As a legal discipline, comparative law serves several important purposes. First of all, comparative law provides a better knowledge of national legal systems. For example, the French system based on Civil Law includes a significant degree of codification and a detailed written constitution. At the same time, the Common Law system of the UK has no such codification or a written constitution. Effective work in different legal environments would require specific knowledge, which can be obtained in comparative law.
Secondly, the knowledge of comparative law could allow improvements in national legal systems through borrowing and implementation of effective elements. For instance, the principle of arbitration and mediation from the Swedish model of the “Ombudsman” was successfully incorporated into legal systems across the world. The EU fair competition rules were based on the American Antitrust Law. Without the knowledge of comparative law, it would be impossible to reveal effective elements of foreign legal systems and adopt them in different countries or even regions.
Lastly, the comparison of different legal systems is vital for international business. The understanding of national legal systems can make the difference between successful investments and failures. An international business entity founded without proper knowledge of national legal systems would face severe problems and create multiple risks for its founders. Moreover, any attempt at international business expansion would require an understanding of legal obligations imposed by the national and regional laws. Comparative law serves to close existing gaps in knowledge and save funds and the mental health of business owners.

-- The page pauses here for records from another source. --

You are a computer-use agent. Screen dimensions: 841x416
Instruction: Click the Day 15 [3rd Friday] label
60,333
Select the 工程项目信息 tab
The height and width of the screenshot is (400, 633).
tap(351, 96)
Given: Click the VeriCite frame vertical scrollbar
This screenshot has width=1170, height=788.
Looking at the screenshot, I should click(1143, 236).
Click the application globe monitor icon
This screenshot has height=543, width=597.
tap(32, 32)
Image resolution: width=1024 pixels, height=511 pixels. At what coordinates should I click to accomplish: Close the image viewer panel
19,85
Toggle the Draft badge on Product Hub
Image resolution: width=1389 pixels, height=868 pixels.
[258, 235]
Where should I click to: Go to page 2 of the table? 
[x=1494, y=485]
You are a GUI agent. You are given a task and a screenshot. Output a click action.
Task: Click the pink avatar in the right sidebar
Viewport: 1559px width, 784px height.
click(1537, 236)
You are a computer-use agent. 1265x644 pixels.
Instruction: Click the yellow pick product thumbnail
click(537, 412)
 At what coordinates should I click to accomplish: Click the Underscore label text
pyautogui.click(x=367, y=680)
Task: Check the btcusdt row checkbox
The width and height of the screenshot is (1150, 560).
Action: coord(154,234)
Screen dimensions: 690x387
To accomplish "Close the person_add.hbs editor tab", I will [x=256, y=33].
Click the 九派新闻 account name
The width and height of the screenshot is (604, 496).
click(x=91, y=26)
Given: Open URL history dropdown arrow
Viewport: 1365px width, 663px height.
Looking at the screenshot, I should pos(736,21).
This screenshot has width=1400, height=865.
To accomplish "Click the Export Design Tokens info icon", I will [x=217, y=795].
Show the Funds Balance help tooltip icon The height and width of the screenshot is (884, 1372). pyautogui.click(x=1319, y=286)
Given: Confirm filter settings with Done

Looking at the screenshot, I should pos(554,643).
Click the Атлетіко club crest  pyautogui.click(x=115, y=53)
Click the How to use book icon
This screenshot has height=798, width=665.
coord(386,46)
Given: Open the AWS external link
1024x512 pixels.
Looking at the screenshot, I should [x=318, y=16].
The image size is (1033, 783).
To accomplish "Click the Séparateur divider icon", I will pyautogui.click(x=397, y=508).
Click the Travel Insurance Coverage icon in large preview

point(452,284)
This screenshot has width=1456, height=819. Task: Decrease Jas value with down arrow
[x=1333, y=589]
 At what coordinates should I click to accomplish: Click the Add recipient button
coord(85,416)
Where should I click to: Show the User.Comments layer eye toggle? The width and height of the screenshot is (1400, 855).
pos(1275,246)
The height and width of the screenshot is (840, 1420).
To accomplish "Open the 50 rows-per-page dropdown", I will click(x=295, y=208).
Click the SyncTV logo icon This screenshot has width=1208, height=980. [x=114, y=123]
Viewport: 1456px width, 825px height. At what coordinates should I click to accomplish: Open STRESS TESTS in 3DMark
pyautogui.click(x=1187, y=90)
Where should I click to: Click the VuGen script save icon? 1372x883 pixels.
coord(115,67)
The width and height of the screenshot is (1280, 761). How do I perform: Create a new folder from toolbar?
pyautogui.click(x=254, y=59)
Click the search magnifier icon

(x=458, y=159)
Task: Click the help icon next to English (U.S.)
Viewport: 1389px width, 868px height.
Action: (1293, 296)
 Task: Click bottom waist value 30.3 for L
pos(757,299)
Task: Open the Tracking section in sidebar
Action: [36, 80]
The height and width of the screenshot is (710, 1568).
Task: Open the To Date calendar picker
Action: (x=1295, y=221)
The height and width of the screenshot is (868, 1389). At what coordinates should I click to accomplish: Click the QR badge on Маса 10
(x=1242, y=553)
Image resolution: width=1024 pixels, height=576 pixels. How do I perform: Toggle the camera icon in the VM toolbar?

EU and American laws are different since the legal systems of most European states are based on Civil Law, while the U.S. legal system is primarily based on Common Law. The main feature of the Civil Law legal system is the supremacy of rules, while the Common Law system prioritizes precedents from the existing court practice. In addition to that, the EU is a supranational organization that leaves a significant amount of the legislative, executive, and judicial power to the national governments of the Member-States. In the American case, these powers are situated within the U.S. territory since the USA remains a national state. The separation of powers is localized between the President, the Congress, the Federal courts, and states’ governments. Despite a certain degree of decentralization provided by the federal form of government implemented in the USA, the State-Members of the EU still have more control over the policies than the American states.
The notion of the “Scandinavian legal system” corresponds to the legal systems of “Nordic” countries such as Norway, Denmark, Sweden, and Finland, even though Finland is technically located outside the Scandinavian Peninsula. Civil Law generally influences the laws of those countries; however, some legal principles exist which are closer to the Common Law. In addition, the “Nordic” countries are tightly integrated into the EU economy. This case is true even for Norway, which does not belong to EU Member-States, but has strong economic ties with the EU market. In addition to that, Denmark, Norway, Finland, Sweden, and Iceland cooperate within the Nordic Council, which makes the connection between those countries even stronger. Overall, a combination of similar legal systems, cultural ties, and economic relations created a reason for separating the “Scandinavian legal system” into a special category.